What’s next in computing: The era of accelerated discovery
To meet the growing challenges of an ever-shifting world, the ways we have discovered new ideas in the past won’t cut it moving forward. A convergence of computing revolutions taking place right now will help accelerate the rate of scientific discovery like nothing before.
To meet the growing challenges of an ever-shifting world, the ways we have discovered new ideas in the past won’t cut it moving forward. A convergence of computing revolutions taking place right now will help accelerate the rate of scientific discovery like nothing before.
The last two years have been like few that humanity has endured in generations. But they’ve also shown us the value that scientific discovery can bring to the world: Scientists from across the globe came together to synthesize and develop vaccines for COVID-19 in a matter of months. That’s a step-change from the 10 to 15 years it typically takes for vaccine and drug discovery, thanks in part to capabilities of modern computing.
Computing has never mattered more to the world than it does now, and it’s allowing researchers to super-charge the scientific method — humanity’s most powerful and successful process for advancing our knowledge and solving complex problems.
We’re at a moment in time where computing is poised to reshape just about every industry, field of study — and even society itself. Across the fields of AI, cloud, and quantum computing, we’ve seen massive advancements in recent years.

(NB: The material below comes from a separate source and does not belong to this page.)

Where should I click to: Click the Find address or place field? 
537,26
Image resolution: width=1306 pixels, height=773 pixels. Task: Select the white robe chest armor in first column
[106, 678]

It’s the result of decades of research, scientific curiosity, and plain hard work, across a variety of scientific and technical disciplines of which we’re now starting to see the culmination.
AI has emerged as a driving force behind countless automated business decisions every day. Cloud computing has expanded into a set of systems that has put us on a path towards being able to leverage the entire world’s compute power as if it were a single infinitely powerful computer. And quantum computing has evolved from a theoretical concept discussed at academic conferences to a field of study that has the potential to upend industries the world over.
Separately, these three technologies are producing new solutions to problems that are changing the world every day. But when we’re able to leverage some of them, or all three together, in new ways, the potential for discovering new materials, finding novel drugs and new uses for existing ones, solving science’s hardest problems, and myriad other revelations, will be unlike anything we’ve seen before.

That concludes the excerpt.